Nun ist eine Debatte darüber entbrannt, welche Schlussfolgerungen zu ziehen sind. Dabei darf aber nicht jedes Mittel recht sein. So wäre es falsch, auf den Waldnaturschutz und den von der Bundesregierung beschlossenen Nutzungsverzicht in 5 Prozent unserer Wälder zu verzichten. Es darf kein Entweder-oder zwischen Waldnaturschutz und Holzversorgung geben. Stattdessen brauchen wir die richtige Balance.

Damit in Deutschlands Wäldern mehr Holz wachsen kann, müssen sie stabil und gesund sein und sich natürlich verjüngen können. Ihre Bewirtschaftung muss schonend und fachgerecht erfolgen. Alles in allem wird es hier aber nur langfristige Erfolge geben, die auch nur einen Teil der wachsenden Nachfrage werden decken können.

Der zweite Teil der Lösung ist es, den knappen Rohstoff Holz sinnvoll und effizienter einzusetzen als bisher und aus weniger Holz mehr Wohlstand als bisher zu schöpften.

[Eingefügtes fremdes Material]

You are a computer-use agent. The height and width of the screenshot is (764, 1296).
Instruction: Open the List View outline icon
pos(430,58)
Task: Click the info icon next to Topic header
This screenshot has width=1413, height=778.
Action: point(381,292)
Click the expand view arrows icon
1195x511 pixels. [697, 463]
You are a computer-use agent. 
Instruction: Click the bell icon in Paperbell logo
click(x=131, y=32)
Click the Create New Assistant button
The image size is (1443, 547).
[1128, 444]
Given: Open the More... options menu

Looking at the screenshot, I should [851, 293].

Das kann durch leichtere Holzwerkstoffe und langlebigere Holzproduke (zum Beispiel Thermoholz) erreicht werden. Politik und Branche müssen dazu mehr in Forschung und Innovation investieren. Im Gebäudebereich sollte der klimafreundliche Baustoff Holz viel breitere Anwendung finden. Als Brennstoff für die Wärmeerzeugung sollte Holz möglichst nur dort eingesetzt werden, wo mit modernen Heizsystemen ein hoher Wirkungsgrad erzielt werden kann. Und dem Holz- und Papierrecycling muss ein höherer Stellenwert eingeräumt werden. Letztlich kann der Raubbau am Wald nur mit Sparsamkeit und Effizienz verhindert werden.